I went from there to the Horse Shoe Bar Ranch on Warm Spring Creek in the Judith Basin. It was owned at that time by T. C. Powers, who was a pioneer of the state and quite a politician of his day.
I remember a rather amusing thing happened to him. He was running for Senator one year and was having a pretty hard race and it was known he was spending plenty money to get votes. There was a precinct about fifty miles from the railroad on the Teton River where there was about fifty votes—mostly half breed Indians. There was a half breed lived there and claimed he had great influence among his people. So he looked up T. C. Powers and told him for one hundred dollars he could swing every vote in his precinct. Powers gave him the hundred. When the votes were counted in that precinct, Powers had not got one vote.
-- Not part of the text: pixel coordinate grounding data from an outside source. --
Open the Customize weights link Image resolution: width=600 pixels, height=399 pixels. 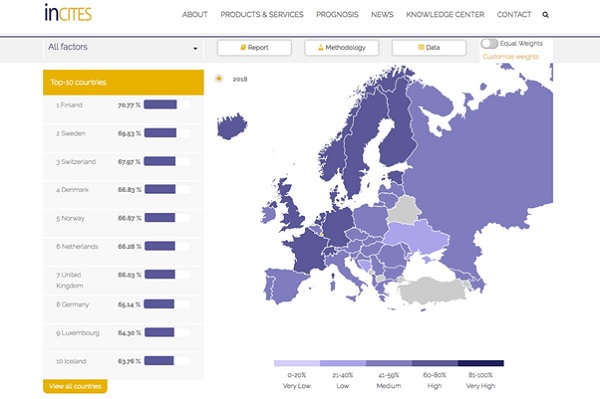pyautogui.click(x=510, y=57)
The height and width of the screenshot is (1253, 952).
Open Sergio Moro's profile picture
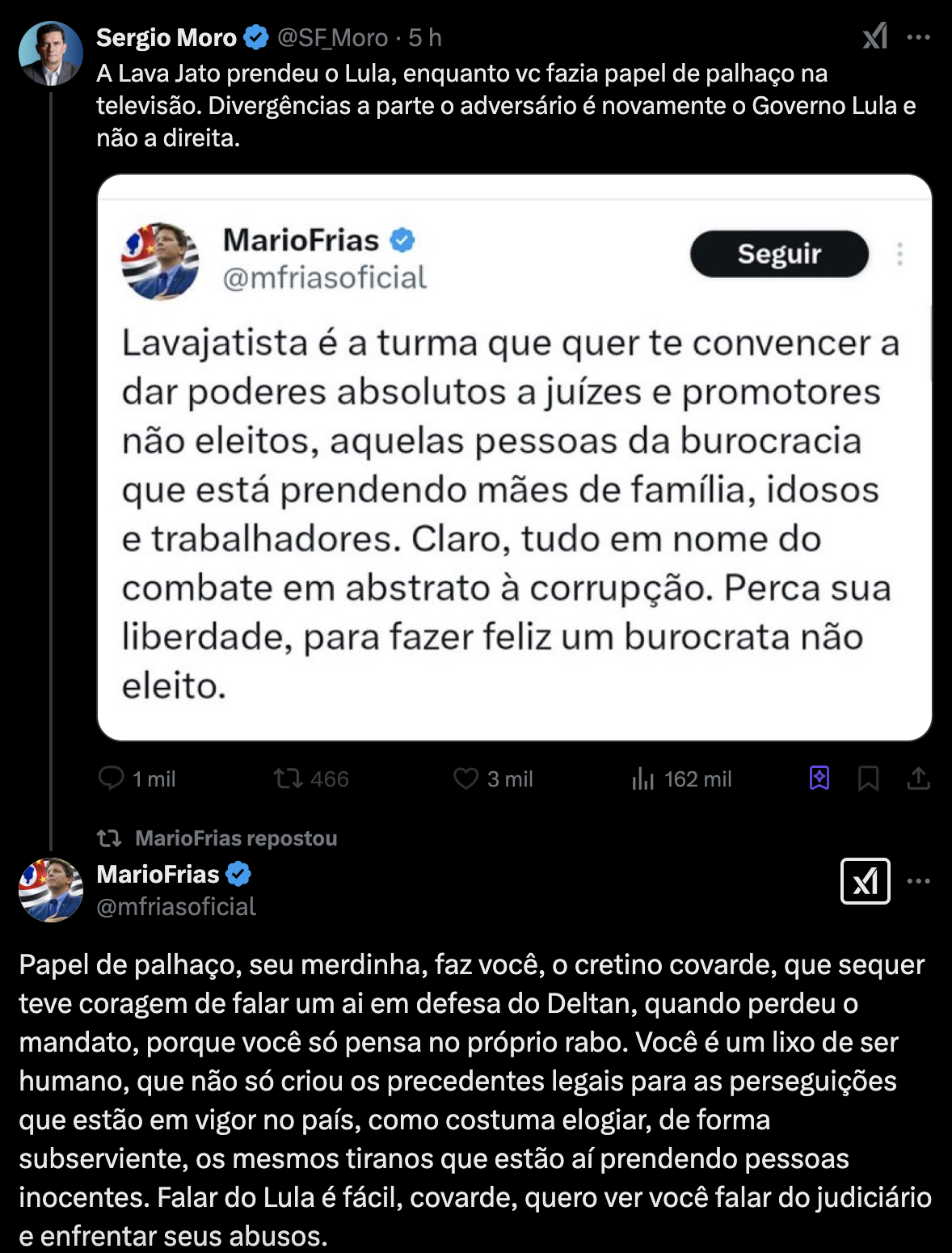point(50,53)
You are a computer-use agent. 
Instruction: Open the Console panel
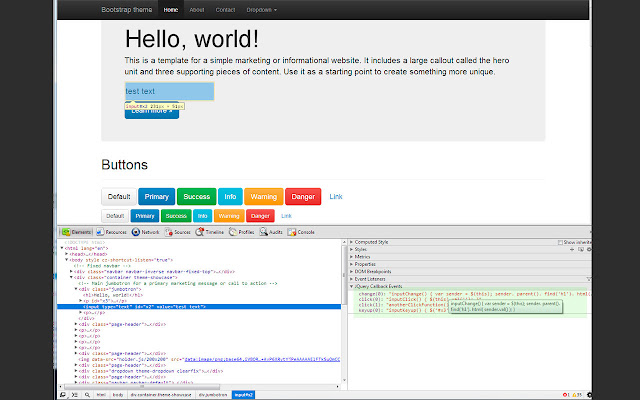(301, 232)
Some time after he met this big politician. Powers said, “What was the matter in that precinct of yours? I didn’t get a vote out there.” The breed said, “I just couldn’t get them to vote for you, Mr. Powers.” He said, “Why?” and the names he called him wouldn’t look good in print, “You didn’t vote for me yourself!” He said, “I dassent, Mr. Powers, they would have kill me out there if I do.” Evidently Powers wasn’t very popular in that precinct.
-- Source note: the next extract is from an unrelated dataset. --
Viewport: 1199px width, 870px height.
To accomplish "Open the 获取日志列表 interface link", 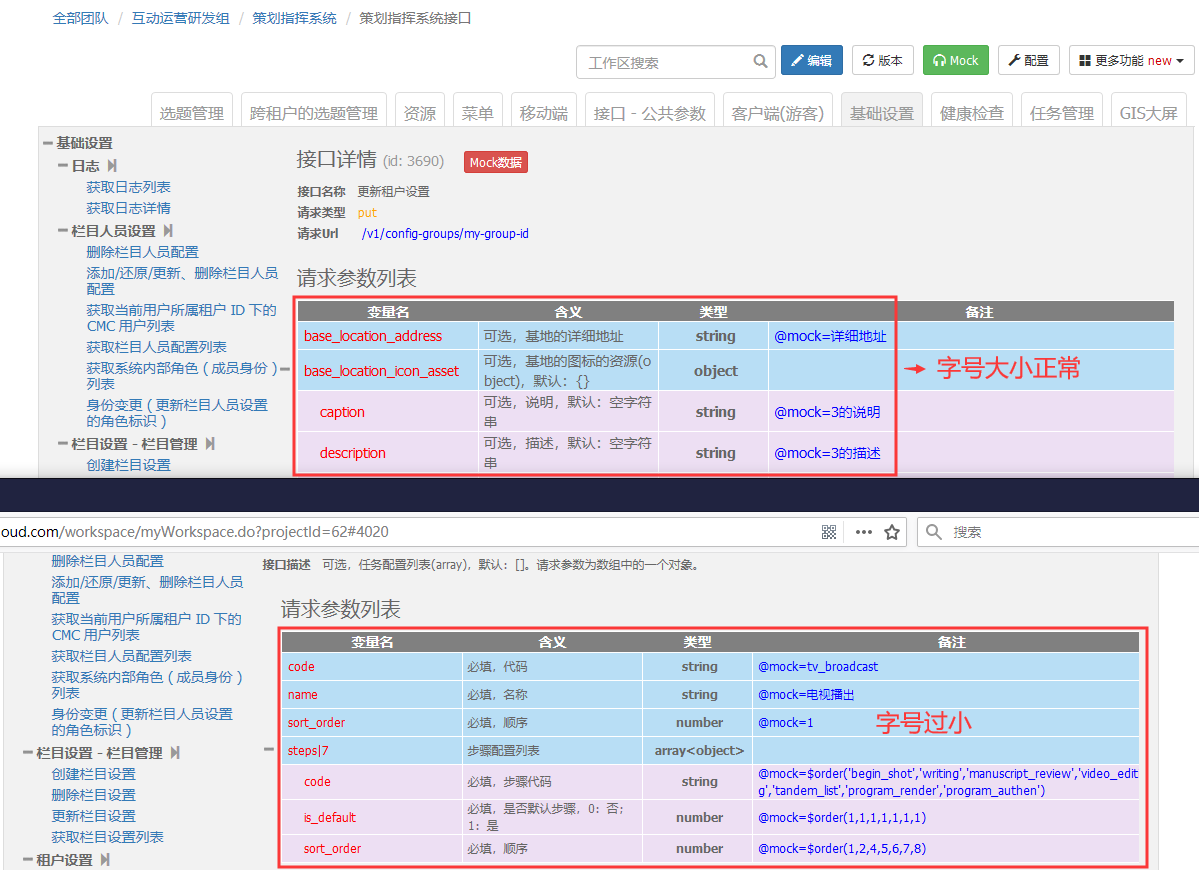I will click(128, 187).
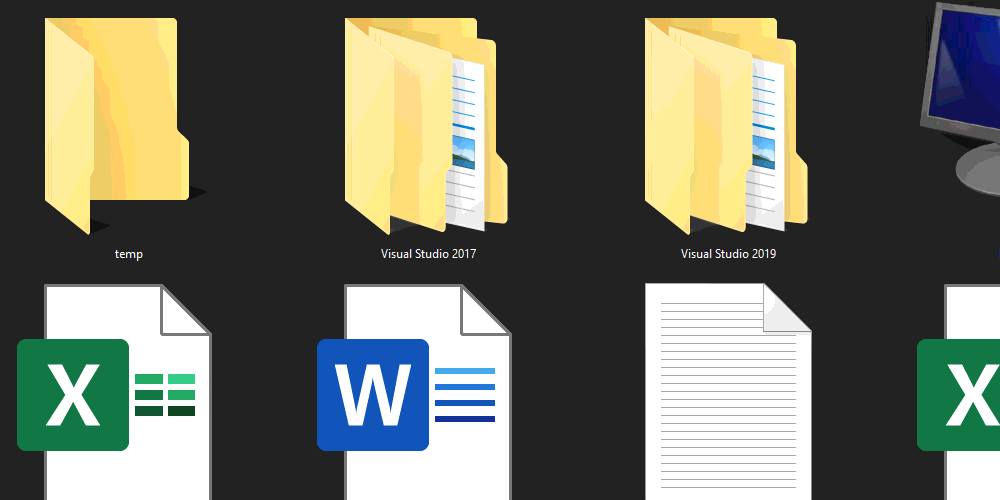
Task: Click the grey stand of the monitor icon
Action: (x=975, y=170)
When I got to this ranch I found a man there alone in bed and very sick. The outfit had left a few days before on the fall roundup, and as he was not feeling well at the time he figured to stay at the ranch a few days and when he got better would follow up, but he got worse. I stayed with him a couple of days and still he got worse. At night the only way he could rest was to prop him up in bed, then I would put my back against his and my feet against the wall, and move to any angle that suited him. I would have to change his position every few minutes and his back was becoming hot, as he had a high fever and wanted water very often. So he finally wore me out and I decided to go for a doctor, who was twenty miles away. At this time it was about nine o’clock at night. There was a good-looking horse in the barn, so I saddled him and started. It was very dark and for the first few miles he bucked several times (if anyone reads this that has rode a bucking horse in the dark he will know what the sensation is). I didn’t know where I was half the time—whether I was in the air or in the saddle. But after I got him going, I didn’t give him any time to buck anymore until I got to the doctor.
Well, when I found the doctor he would not come to the ranch that night, as he had been up with a sick woman for a day and a night and was very tired. After describing the symptoms of my patient, he gave me a bottle of quinine and a bottle of morphine with directions. I went back to the ranch.
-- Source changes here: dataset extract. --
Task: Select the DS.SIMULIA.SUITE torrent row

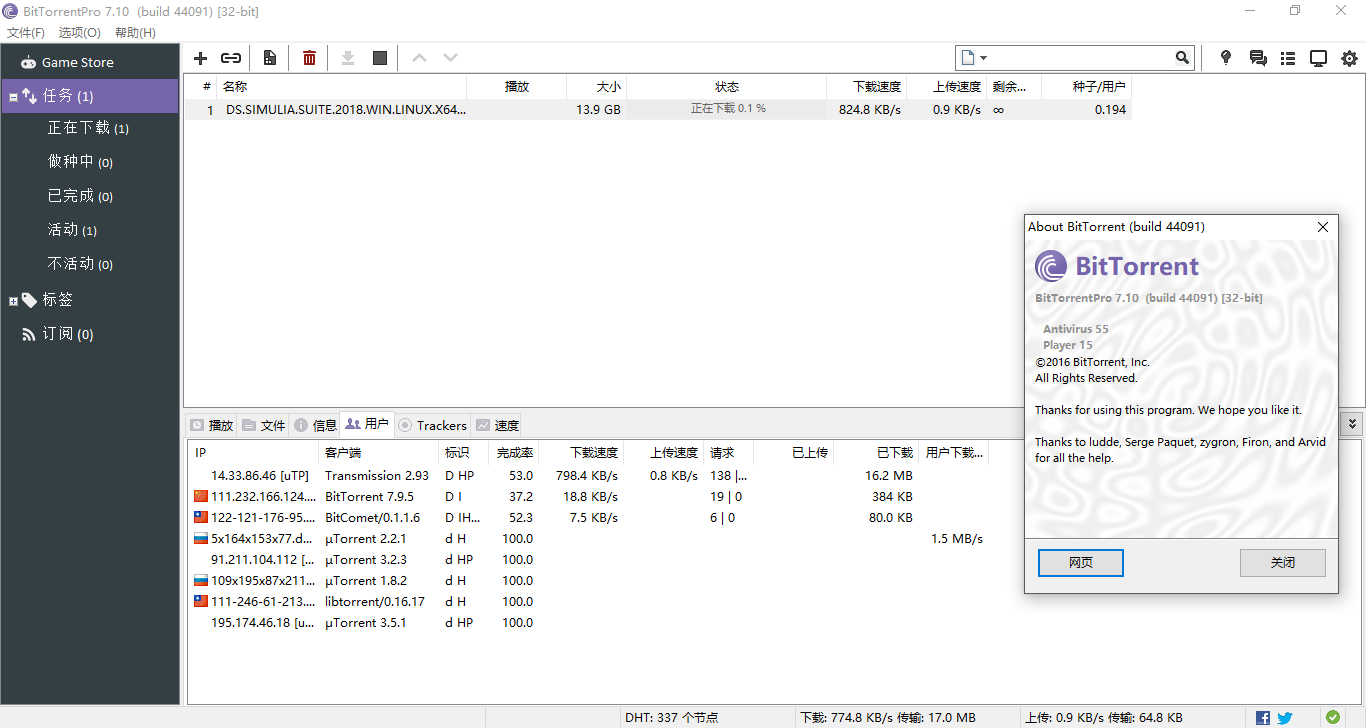Action: tap(345, 109)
This fellow was suffering terrible when I got there. I gave him a shot of quinine first, which I believe was in powder form and very bitter. Then shortly after I tried to give him some more quinine but he refused to take it, so I gave him some more morphine, but didn’t seem to relieve him. Now I was very tired and he was cussing me all the time, so when he would get very bad and in pain I would give him some more morphine. Along about morning he went to sleep and wouldn’t wake up, which was all right with me as I was getting some sleep myself.
About noon the doctor came. He tried to wake him up, but he couldn’t. Then he took his pulse. While doing so, he picked up the morphine bottle and said to me, “Where is the rest of that morphine?” I was sure scared then, I knew I had given him too much. I told the doctor I had spilled some of it. He said, “I guess you did!” He told me to heat a tub of water at once. We put that fellow into it—and I don’t know what the doctor done but we finally brought him to—and was I glad! I know now I gave him an overdose, but I believe I saved his life at that, as he was suffering terrible. The doctor said he had a bad case of pneumonia and made arrangements to take him to a hospital and I took his place on the beef roundup.
The boss put two of us night herding the cattle. We moved camp every day and they put new cattle in the herd every day that they gathered and the nights were long and cold—so we sure had a hard job.
We had a good cook that year—but like most good cooks he was sure cranky. He couldn’t drive four horses, so the boss told me to drive the mess wagon from one camp to the other, and we didn’t get along well at all. We called him “Big Nose George” and he was so mean I think he hated himself. I have seen him drop something out of his hands when he was cooking and would jump on it and stamp it in the ground.
After we had night herded about a month we had about a thousand head in the bunch—and the nights got long. We used to get hungry during the night. One day I asked George for a lunch to take with us. My partner spoke up and said, “How about a pie, George?” He looked at us like a grizzly bear and said, “Yes, I will give you fellows pie.”
That night when we started for the herd, he handed us what looked like a nice pie. On the way to the herd we talked about it and decided George wasn’t such a bad fellow after all. That was a tough night and the cattle drifted about three miles. We couldn’t carry the pie very handy, so set it down by a cut bank where we thought we could find it if the cattle settled down, but we didn’t get back to where we left it, which proved to be a good thing for us.